De acordo com dados divulgados pela BloombergNEF (BNEF), o valor médio passou de 151 dólares por kWh (139 euros), em 2022, para 139 dólares por kWh (cerca de 128 euros) em 2023 - uma redução de 14% e o patamar mais baixo alguma vez registado.
Preço das baterias em 2023: fatores por detrás do novo mínimo
Segundo a BNEF, esta «queda» resulta, em grande medida, da descida dos preços das matérias-primas e de vários componentes essenciais ao fabrico de baterias. Em paralelo, a capacidade de produção aumentou, mas a procura ficou abaixo do que a indústria antecipava.
Procura, capacidade instalada e utilização das linhas de produção
Ainda assim, a análise aponta que a procura de baterias destinadas a automóveis elétricos e a sistemas de armazenamento estacionários continua a apresentar potencial para crescer a um ritmo anual superior a 50%. Em 2023, esse mercado atingiu 950 GWh (gigawatt-hora).
Em sentido oposto, os principais fabricantes de baterias reportaram taxas de utilização mais baixas nas suas linhas de produção, com receitas e níveis de procura aquém das expetativas.
Por essa razão, vários produtores de baterias e marcas de automóveis elétricos viram-se forçados a reajustar as suas metas de produção, algo que acaba por influenciar o preço das baterias.
Um mundo além do lítio
A procura por novas soluções e tecnologias está a levar o setor a privilegiar químicas mais económicas, como a de fosfato de ferro-lítio (LFP), por exemplo.
Estas continuam a ser baterias de iões de lítio, mas tendem a ter um custo inferior ao das NMC (níquel, manganês e cobalto), que apresentam maior densidade energética. Segundo a BNEF, o preço ponderado das baterias com tecnologia LFP situou-se em 95 dólares (87 euros) por kWh em 2023, ou seja, cerca de 32% abaixo do valor das baterias NMC.
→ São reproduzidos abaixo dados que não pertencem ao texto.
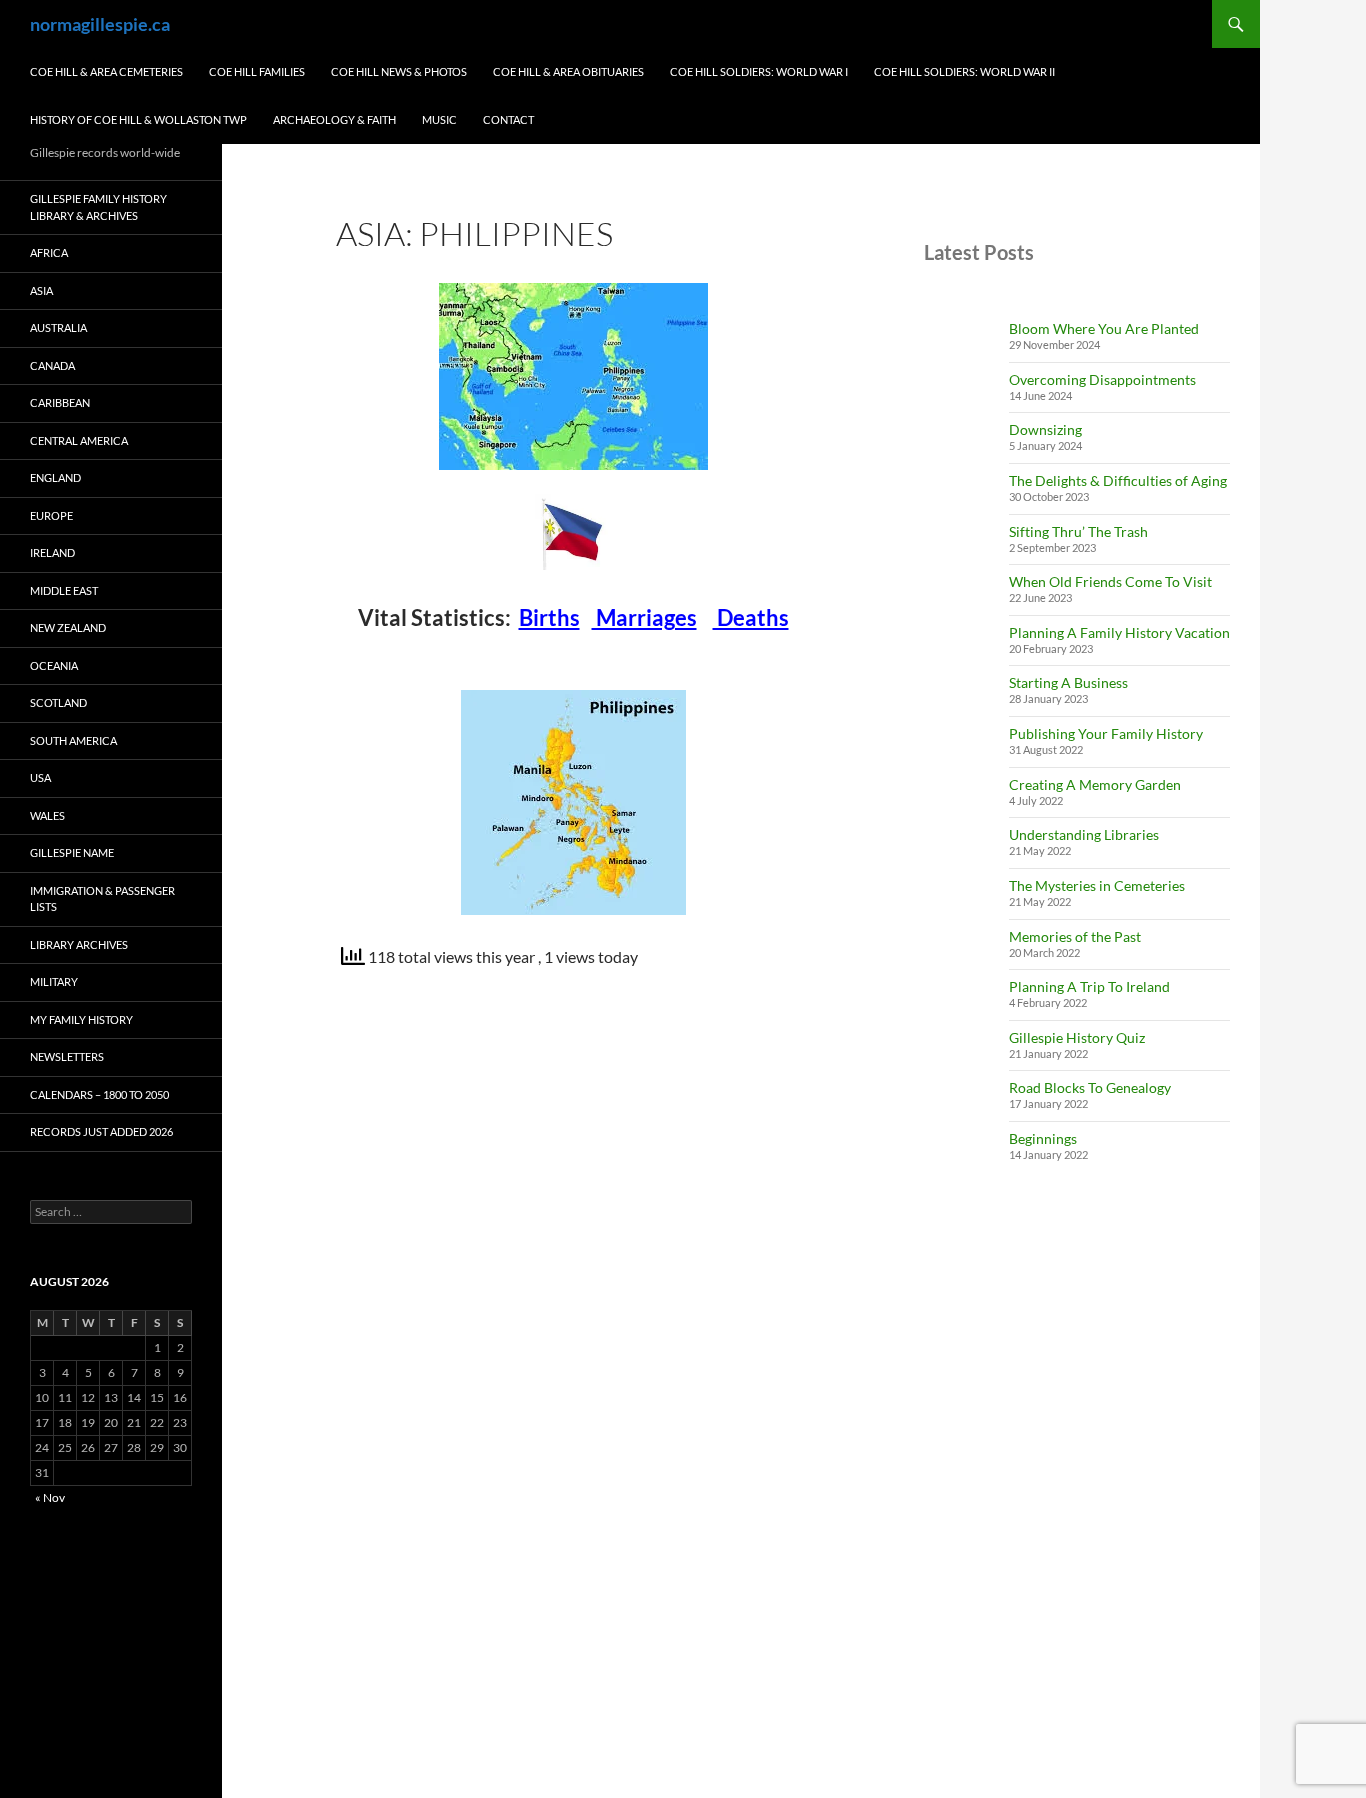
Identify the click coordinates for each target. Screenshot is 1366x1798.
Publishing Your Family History (1106, 733)
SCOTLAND (58, 702)
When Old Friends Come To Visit (1110, 581)
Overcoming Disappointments (1102, 379)
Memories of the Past (1075, 936)
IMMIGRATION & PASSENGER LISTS (102, 899)
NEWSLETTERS (67, 1056)
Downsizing (1045, 429)
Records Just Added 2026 (101, 1131)
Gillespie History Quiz (1077, 1037)
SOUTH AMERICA (73, 740)
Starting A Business (1068, 682)
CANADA (52, 365)
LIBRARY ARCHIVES (79, 944)
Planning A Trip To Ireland (1089, 986)
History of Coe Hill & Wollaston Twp (138, 119)
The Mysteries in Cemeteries (1097, 885)
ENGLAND (55, 477)
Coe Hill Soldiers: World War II (964, 71)
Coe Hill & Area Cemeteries (106, 71)
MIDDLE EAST (64, 590)
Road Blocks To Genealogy (1090, 1087)
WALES (47, 815)
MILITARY (54, 981)
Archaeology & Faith (334, 119)
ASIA (41, 290)
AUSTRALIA (58, 327)
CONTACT (508, 119)
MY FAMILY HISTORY (81, 1019)
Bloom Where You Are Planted (1104, 328)
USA (40, 777)
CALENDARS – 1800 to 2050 (99, 1094)
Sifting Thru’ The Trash (1078, 531)
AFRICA (49, 252)
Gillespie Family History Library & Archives (98, 207)
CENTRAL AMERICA (79, 440)
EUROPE (51, 515)
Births (549, 617)
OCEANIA (54, 665)
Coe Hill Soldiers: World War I (759, 71)
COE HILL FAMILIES (257, 71)
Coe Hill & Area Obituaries (568, 71)
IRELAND (52, 552)
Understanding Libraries (1084, 834)
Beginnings (1043, 1138)
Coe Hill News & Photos (399, 71)
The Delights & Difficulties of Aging (1118, 480)
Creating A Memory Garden (1095, 784)
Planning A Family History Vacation (1119, 632)
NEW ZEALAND (68, 627)
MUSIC (439, 119)
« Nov (50, 1497)
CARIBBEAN (60, 402)
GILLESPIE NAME (72, 852)
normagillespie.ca (100, 24)
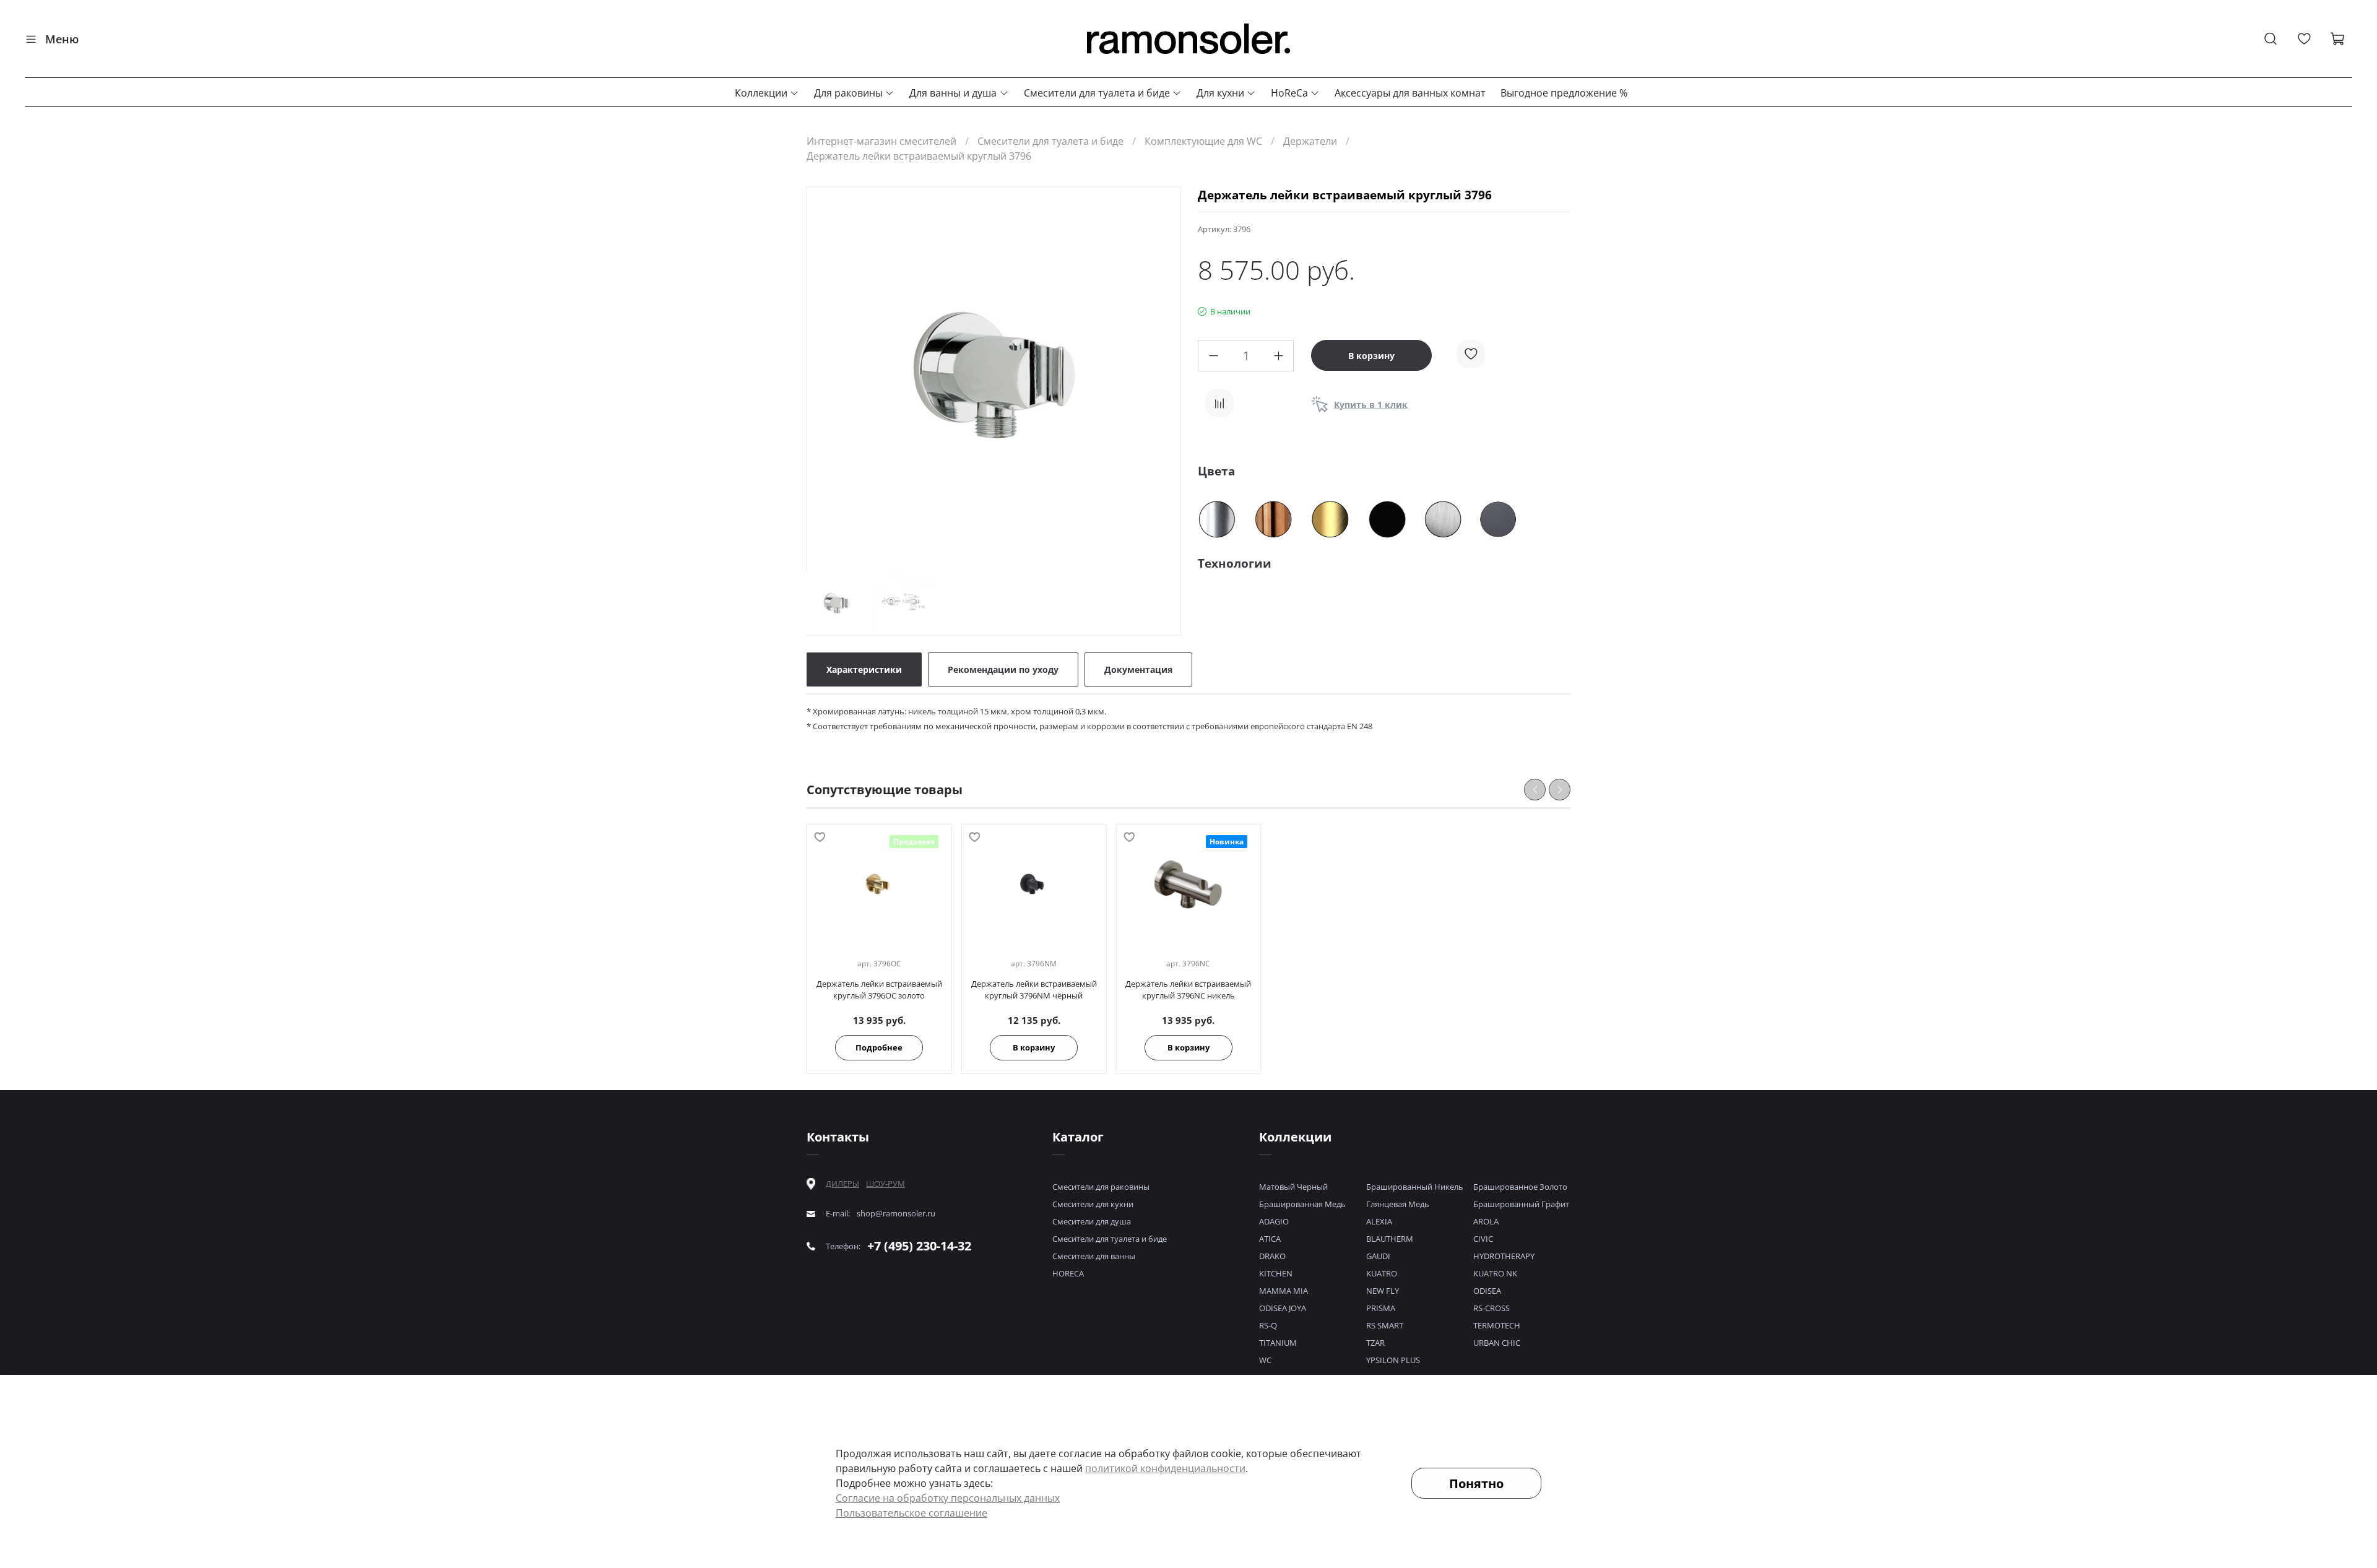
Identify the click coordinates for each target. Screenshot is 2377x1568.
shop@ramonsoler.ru (896, 1214)
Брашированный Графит (1521, 1204)
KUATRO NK (1495, 1273)
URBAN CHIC (1496, 1342)
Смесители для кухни (1092, 1204)
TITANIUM (1278, 1342)
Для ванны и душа (953, 93)
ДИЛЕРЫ (842, 1184)
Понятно (1476, 1483)
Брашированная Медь (1302, 1204)
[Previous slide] (827, 376)
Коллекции (761, 93)
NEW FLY (1382, 1290)
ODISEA (1487, 1290)
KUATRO (1381, 1273)
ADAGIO (1274, 1221)
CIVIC (1483, 1238)
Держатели (1310, 141)
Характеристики (864, 669)
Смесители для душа (1091, 1221)
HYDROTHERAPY (1504, 1256)
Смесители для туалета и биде (1097, 93)
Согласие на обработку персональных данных (948, 1498)
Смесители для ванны (1093, 1256)
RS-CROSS (1491, 1308)
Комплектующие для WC (1203, 141)
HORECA (1068, 1273)
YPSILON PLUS (1393, 1360)
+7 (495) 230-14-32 (919, 1245)
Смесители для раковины (1101, 1186)
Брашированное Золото (1520, 1186)
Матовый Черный (1293, 1186)
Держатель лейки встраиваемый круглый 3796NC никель (1188, 989)
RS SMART (1384, 1325)
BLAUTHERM (1389, 1238)
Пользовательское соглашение (911, 1513)
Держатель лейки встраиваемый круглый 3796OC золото (879, 989)
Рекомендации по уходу (1003, 669)
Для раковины (848, 93)
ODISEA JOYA (1282, 1308)
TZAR (1375, 1342)
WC (1265, 1360)
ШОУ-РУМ (885, 1183)
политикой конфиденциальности (1165, 1468)
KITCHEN (1275, 1273)
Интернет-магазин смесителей (881, 141)
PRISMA (1380, 1308)
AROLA (1486, 1221)
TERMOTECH (1496, 1325)
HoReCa (1289, 93)
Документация (1138, 669)
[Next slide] (1161, 376)
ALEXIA (1379, 1221)
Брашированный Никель (1414, 1186)
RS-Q (1268, 1325)
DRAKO (1272, 1256)
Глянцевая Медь (1397, 1204)
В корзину (1034, 1047)
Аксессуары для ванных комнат (1410, 93)
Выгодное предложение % (1563, 93)
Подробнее (879, 1047)
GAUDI (1378, 1256)
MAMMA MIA (1283, 1290)
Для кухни (1220, 93)
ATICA (1270, 1238)
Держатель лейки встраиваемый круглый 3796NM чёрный (1034, 989)
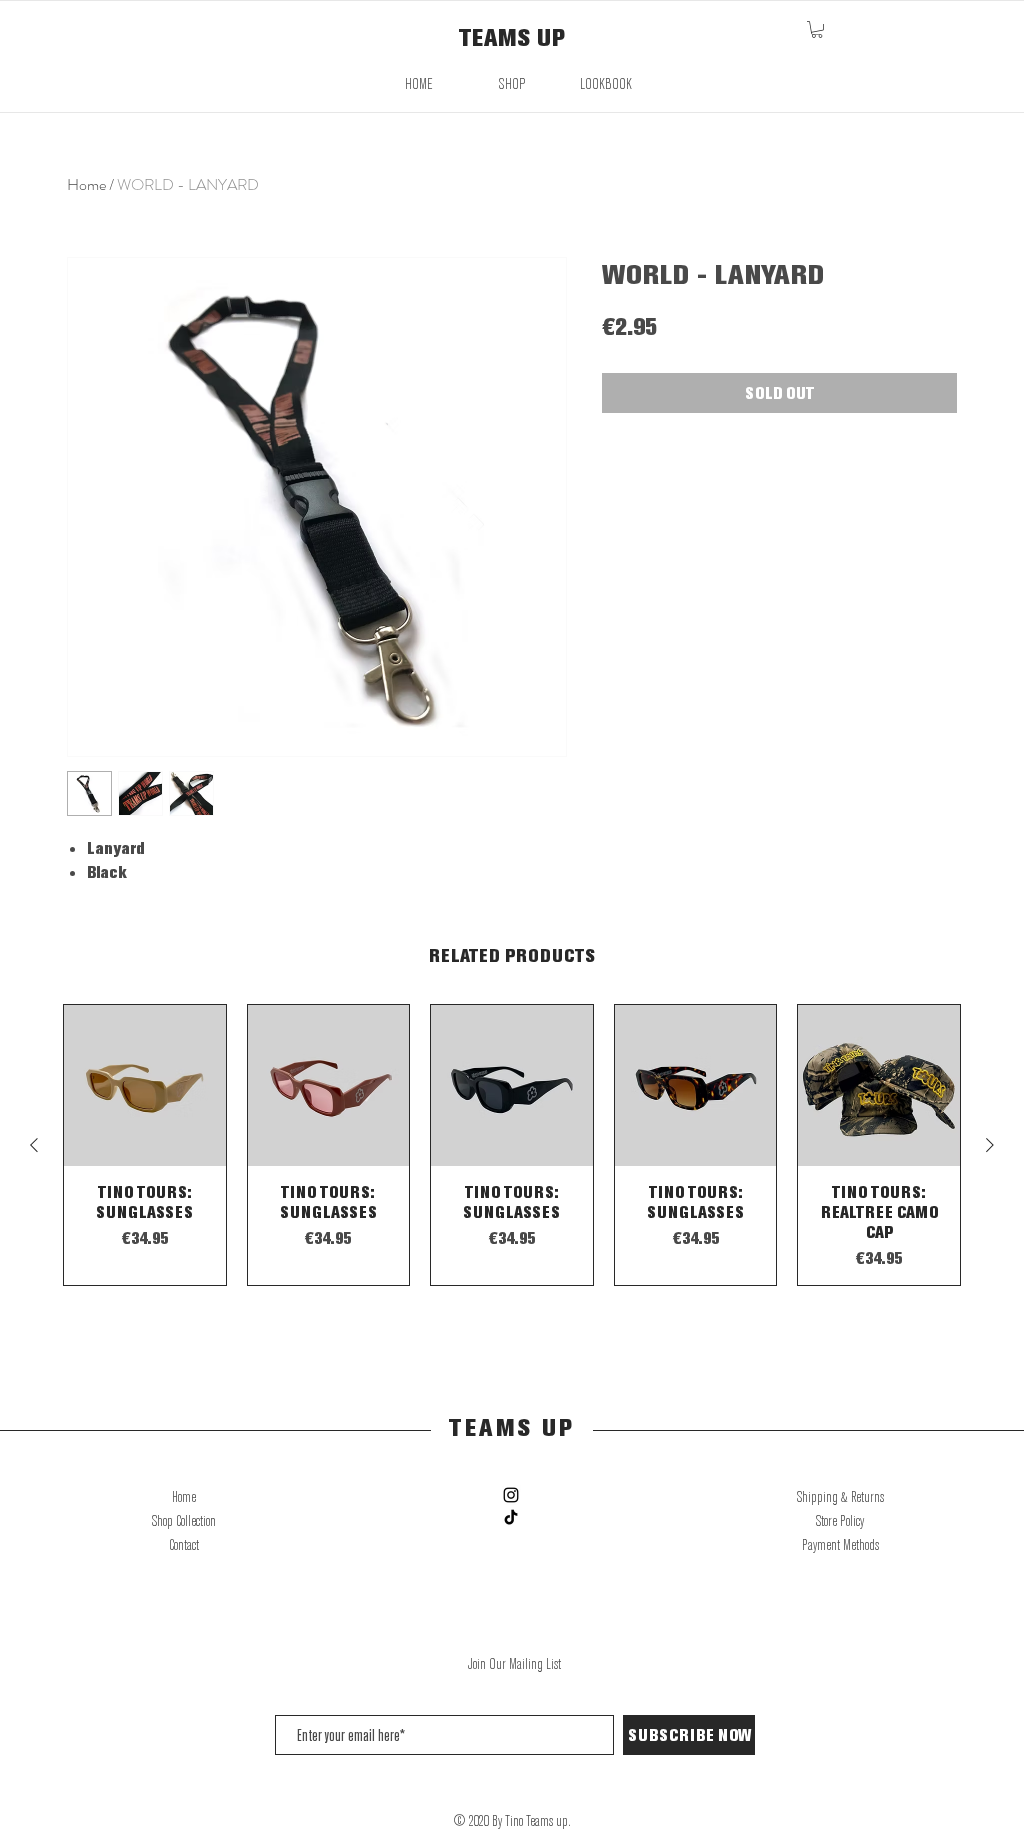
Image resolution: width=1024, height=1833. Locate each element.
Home (86, 184)
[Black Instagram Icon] (511, 1495)
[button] (817, 29)
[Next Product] (990, 1145)
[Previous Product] (34, 1145)
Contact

Ao longo deste ano, a expectativa da indústria mineira e dos comerciantes de minério é de que, em 2024, os preços dos materiais mais utilizados - como o lítio, o níquel e o cobalto - desçam ainda mais.
Com este enquadramento, a BNEF antecipa que o preço médio das baterias volte a diminuir este ano, apontando para 133 dólares (122 euros) por kWh.
Olhando mais à frente, e com a evolução de novas tecnologias e métodos de fabrico, a BNEF estima que estes valores possam atingir 113 dólares (140 euros) em 2025 e 80 dólares (77 euros) em 2030.
Além disso, a BloombergNEF considera que inovações como ânodos de silício e de lítio metálico, eletrólitos de estado sólido e novos processos de fabrico de células terão um papel relevante no futuro da produção de baterias para automóveis elétricos, contribuindo para novas reduções de preços.